**TASK OBJECTIVE:**
Each of the lines from the one that contains "Enable the AI Lighting Effect toggle" to the end of the entries below should be output exactly.
[ENTRIES PROVIDED — start]
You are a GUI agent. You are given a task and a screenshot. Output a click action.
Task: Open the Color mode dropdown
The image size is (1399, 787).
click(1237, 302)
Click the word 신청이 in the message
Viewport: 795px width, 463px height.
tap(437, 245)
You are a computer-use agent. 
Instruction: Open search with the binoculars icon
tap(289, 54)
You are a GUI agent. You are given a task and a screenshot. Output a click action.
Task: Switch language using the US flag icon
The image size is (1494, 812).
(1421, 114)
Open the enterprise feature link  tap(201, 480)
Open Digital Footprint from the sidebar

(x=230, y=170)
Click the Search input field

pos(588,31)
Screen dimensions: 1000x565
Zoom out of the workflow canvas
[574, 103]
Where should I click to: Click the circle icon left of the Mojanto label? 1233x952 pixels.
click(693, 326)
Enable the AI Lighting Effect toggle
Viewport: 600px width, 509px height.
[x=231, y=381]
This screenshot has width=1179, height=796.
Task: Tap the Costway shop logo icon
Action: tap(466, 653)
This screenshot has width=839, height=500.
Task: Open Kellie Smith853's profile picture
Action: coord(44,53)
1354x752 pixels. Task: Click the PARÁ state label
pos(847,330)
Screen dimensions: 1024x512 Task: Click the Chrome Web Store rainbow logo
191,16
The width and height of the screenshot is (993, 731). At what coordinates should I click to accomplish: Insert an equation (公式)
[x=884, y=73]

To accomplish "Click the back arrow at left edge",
[ENTRIES PROVIDED — finish]
**FINAL ANSWER:**
Enable the AI Lighting Effect toggle
Viewport: 600px width, 509px height.
[x=231, y=381]
This screenshot has width=1179, height=796.
Task: Tap the Costway shop logo icon
Action: tap(466, 653)
This screenshot has width=839, height=500.
Task: Open Kellie Smith853's profile picture
Action: coord(44,53)
1354x752 pixels. Task: Click the PARÁ state label
pos(847,330)
Screen dimensions: 1024x512 Task: Click the Chrome Web Store rainbow logo
191,16
The width and height of the screenshot is (993, 731). At what coordinates should I click to accomplish: Insert an equation (公式)
[x=884, y=73]

To accomplish "Click the back arrow at left edge",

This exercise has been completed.